EXERCISE REQUIREMENTS -> Lines from the start of the data through the line containing "The width and" must be given again exactly. Leave the others out.

DATA FOR REVIEW ->

---+---

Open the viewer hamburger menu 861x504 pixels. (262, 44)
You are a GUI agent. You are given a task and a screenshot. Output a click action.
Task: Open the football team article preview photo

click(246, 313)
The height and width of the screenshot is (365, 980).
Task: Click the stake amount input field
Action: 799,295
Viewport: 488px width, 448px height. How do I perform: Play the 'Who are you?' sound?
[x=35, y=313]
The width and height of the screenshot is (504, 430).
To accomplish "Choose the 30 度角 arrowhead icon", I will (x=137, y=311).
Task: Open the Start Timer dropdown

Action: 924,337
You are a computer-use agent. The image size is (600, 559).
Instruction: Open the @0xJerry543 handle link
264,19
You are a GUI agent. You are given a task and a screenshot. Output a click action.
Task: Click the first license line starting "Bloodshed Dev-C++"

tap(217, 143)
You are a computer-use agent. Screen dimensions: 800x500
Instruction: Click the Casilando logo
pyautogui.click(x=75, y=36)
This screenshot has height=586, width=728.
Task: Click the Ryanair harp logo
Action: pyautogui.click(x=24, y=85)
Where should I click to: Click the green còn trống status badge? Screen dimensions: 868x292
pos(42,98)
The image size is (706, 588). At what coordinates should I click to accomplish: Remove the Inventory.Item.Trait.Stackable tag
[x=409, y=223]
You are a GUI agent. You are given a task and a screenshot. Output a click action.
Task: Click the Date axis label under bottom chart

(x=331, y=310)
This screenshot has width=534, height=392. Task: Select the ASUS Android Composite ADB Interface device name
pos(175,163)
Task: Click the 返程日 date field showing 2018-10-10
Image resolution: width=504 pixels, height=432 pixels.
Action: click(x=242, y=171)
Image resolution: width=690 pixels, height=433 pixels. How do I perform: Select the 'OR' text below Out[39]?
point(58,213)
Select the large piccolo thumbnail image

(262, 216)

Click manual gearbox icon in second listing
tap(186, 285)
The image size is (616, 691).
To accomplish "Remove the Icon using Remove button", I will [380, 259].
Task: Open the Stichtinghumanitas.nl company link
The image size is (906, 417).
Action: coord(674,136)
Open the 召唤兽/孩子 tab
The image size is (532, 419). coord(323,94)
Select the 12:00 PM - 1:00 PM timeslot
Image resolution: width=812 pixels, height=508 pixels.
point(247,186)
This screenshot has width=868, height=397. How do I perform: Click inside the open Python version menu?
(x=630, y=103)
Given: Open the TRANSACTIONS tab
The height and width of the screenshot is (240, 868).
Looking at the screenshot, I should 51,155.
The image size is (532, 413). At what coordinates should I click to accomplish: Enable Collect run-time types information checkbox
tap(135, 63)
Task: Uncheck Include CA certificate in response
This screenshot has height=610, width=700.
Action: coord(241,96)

---+---

THE ANSWER ->
Open the viewer hamburger menu 861x504 pixels. (262, 44)
You are a GUI agent. You are given a task and a screenshot. Output a click action.
Task: Open the football team article preview photo

click(246, 313)
The height and width of the screenshot is (365, 980).
Task: Click the stake amount input field
Action: 799,295
Viewport: 488px width, 448px height. How do I perform: Play the 'Who are you?' sound?
[x=35, y=313]
The width and height of the screenshot is (504, 430).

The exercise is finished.